Sunday, July 18, 2010

Book review: Without Him by Fiona O'Brien


Published in Irish Independent Review, Saturday, July 10, 2010

The decadent antics of Dublin socialites have been a rich seam of inspiration for author Fiona O'Brien this past eight years.

A former advertising executive who was born, bred and is still living in the D4 area, she has written entertainingly and with authority on multi-millionaire businessmen, their brittle, stick-thin wives and champagne lifestyle.

Although her fifth novel again mines this familiar territory, the premise of Without Him is more intriguing for the D4 set's recent fall from grace. The Veuve Cliquot has stopped flowing and the high-fliers are now at the epicentre of the economic crash. This is an opportunity for O'Brien, one of the smartest writers of popular fiction around, to get her teeth into deeper, seamier material.

The opening chapters don't disappoint. Shelley is the beautiful wife of charismatic developer Charlie Fitzgibbon. They once had a dream life: three gorgeous children, a suburban mansion, pots of money and social status.

When we meet Shelley, the dream has crumbled. Charlie's business has collapsed, he has fled the country to God knows where and she and the children are forced to move into the modest home of Charlie's estranged mother Vera after their mansion is repossessed. Charlie, the cad, has forged Shelley's co-signature on the house deeds and handed them over to one of his more demanding creditors.

Pity has been in short supply for those whom we have come to see as the architects of the nation's financial woes, but O'Brien makes a strong case for considering the fallout on the families of the central players. (The property big boys in the novel are fictionalised, of course, but O'Brien is clearly influenced by certain high-profile cases.)

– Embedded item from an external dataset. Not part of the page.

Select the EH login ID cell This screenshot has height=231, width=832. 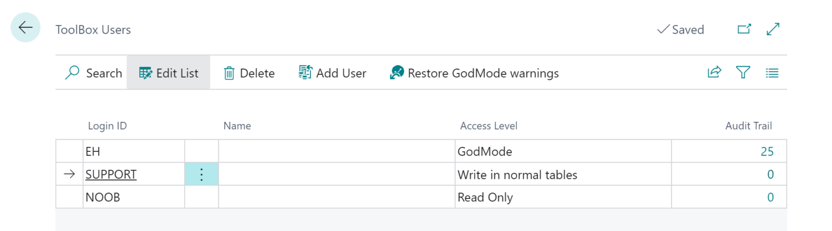[133, 152]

A scene in which workmen come to remove the designer kitchen from Shelley's luxury home is powerful and poignant. Shelley's devastation is utterly believable.

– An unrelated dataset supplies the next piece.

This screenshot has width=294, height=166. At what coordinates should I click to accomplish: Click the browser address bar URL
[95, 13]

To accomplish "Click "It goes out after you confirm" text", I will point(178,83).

It is not all doom and gloom. A touch of escapism arrives in the unlikely form of sultan of bling, Lukaz, a Russian oligarch looking to buy up half of Dublin. His outrageous tastes inject enough fun and fantasy to qualify the book as a rollicking holiday read.

The character of Charlie is less exciting. Absent for most of the story, he is a charismatic enigma when portrayed through the eyes of his mother, his wife and his children. When we get the full truth of the family secrets that have shaped him, he emerges as some sort of victim of circumstance both in business and in his personal life.

O'Brien may have misstepped here. Her readership is paying dearly for the greed of failed fat cats in real life. Will they be happy to swallow a fictional Champagne Charlie who claims to have simply been misunderstood?